[TASK REQUIREMENTS]
Format the rows below as a numbered list, omitting any blank lines.

○ ○ ○

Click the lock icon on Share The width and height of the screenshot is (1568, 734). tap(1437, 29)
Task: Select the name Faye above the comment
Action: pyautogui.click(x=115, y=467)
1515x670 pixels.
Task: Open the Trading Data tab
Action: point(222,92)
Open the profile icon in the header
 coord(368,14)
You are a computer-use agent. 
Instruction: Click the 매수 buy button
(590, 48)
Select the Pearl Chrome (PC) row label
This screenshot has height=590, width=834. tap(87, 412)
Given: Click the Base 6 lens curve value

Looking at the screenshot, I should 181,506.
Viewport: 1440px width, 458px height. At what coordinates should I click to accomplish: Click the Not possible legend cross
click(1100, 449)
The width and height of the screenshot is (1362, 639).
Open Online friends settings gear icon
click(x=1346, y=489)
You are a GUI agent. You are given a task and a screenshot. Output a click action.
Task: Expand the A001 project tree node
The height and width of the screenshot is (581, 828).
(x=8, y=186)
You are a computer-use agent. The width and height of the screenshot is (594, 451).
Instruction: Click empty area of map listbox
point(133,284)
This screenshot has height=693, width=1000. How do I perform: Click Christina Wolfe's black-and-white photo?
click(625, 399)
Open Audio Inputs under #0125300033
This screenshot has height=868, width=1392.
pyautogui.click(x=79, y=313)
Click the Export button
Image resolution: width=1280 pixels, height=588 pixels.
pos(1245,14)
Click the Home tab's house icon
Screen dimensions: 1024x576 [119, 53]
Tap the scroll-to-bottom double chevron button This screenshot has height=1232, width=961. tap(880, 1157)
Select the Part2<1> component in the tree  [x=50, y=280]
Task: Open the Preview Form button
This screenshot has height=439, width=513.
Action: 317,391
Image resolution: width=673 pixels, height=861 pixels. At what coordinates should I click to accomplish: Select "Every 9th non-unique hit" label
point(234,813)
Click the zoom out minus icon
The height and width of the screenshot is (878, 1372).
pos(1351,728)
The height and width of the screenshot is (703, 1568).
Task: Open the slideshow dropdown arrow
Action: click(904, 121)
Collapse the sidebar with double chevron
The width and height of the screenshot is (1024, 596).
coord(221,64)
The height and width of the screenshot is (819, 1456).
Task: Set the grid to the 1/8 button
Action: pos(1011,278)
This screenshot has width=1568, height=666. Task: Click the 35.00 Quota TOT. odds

○ ○ ○

[REPLY]
1. Click the lock icon on Share The width and height of the screenshot is (1568, 734). tap(1437, 29)
2. Task: Select the name Faye above the comment
3. Action: pyautogui.click(x=115, y=467)
4. 1515x670 pixels.
5. Task: Open the Trading Data tab
6. Action: point(222,92)
7. Open the profile icon in the header
8.  coord(368,14)
9. You are a computer-use agent. 
10. Instruction: Click the 매수 buy button
11. (590, 48)
12. Select the Pearl Chrome (PC) row label
13. This screenshot has height=590, width=834. tap(87, 412)
14. Given: Click the Base 6 lens curve value
15. Looking at the screenshot, I should 181,506.
16. Viewport: 1440px width, 458px height. At what coordinates should I click to accomplish: Click the Not possible legend cross
17. click(1100, 449)
18. The width and height of the screenshot is (1362, 639).
19. Open Online friends settings gear icon
20. click(x=1346, y=489)
21. You are a GUI agent. You are given a task and a screenshot. Output a click action.
22. Task: Expand the A001 project tree node
23. The height and width of the screenshot is (581, 828).
24. (x=8, y=186)
25. You are a computer-use agent. The width and height of the screenshot is (594, 451).
26. Instruction: Click empty area of map listbox
27. point(133,284)
28. This screenshot has height=693, width=1000. How do I perform: Click Christina Wolfe's black-and-white photo?
29. click(625, 399)
30. Open Audio Inputs under #0125300033
31. This screenshot has height=868, width=1392.
32. pyautogui.click(x=79, y=313)
33. Click the Export button
34. Image resolution: width=1280 pixels, height=588 pixels.
35. pos(1245,14)
36. Click the Home tab's house icon
37. Screen dimensions: 1024x576 [119, 53]
38. Tap the scroll-to-bottom double chevron button This screenshot has height=1232, width=961. tap(880, 1157)
39. Select the Part2<1> component in the tree  [x=50, y=280]
40. Task: Open the Preview Form button
41. This screenshot has height=439, width=513.
42. Action: 317,391
43. Image resolution: width=673 pixels, height=861 pixels. At what coordinates should I click to accomplish: Select "Every 9th non-unique hit" label
44. point(234,813)
45. Click the zoom out minus icon
46. The height and width of the screenshot is (878, 1372).
47. pos(1351,728)
48. The height and width of the screenshot is (703, 1568).
49. Task: Open the slideshow dropdown arrow
50. Action: click(904, 121)
51. Collapse the sidebar with double chevron
52. The width and height of the screenshot is (1024, 596).
53. coord(221,64)
54. The height and width of the screenshot is (819, 1456).
55. Task: Set the grid to the 1/8 button
56. Action: pos(1011,278)
57. This screenshot has width=1568, height=666. Task: Click the 35.00 Quota TOT. odds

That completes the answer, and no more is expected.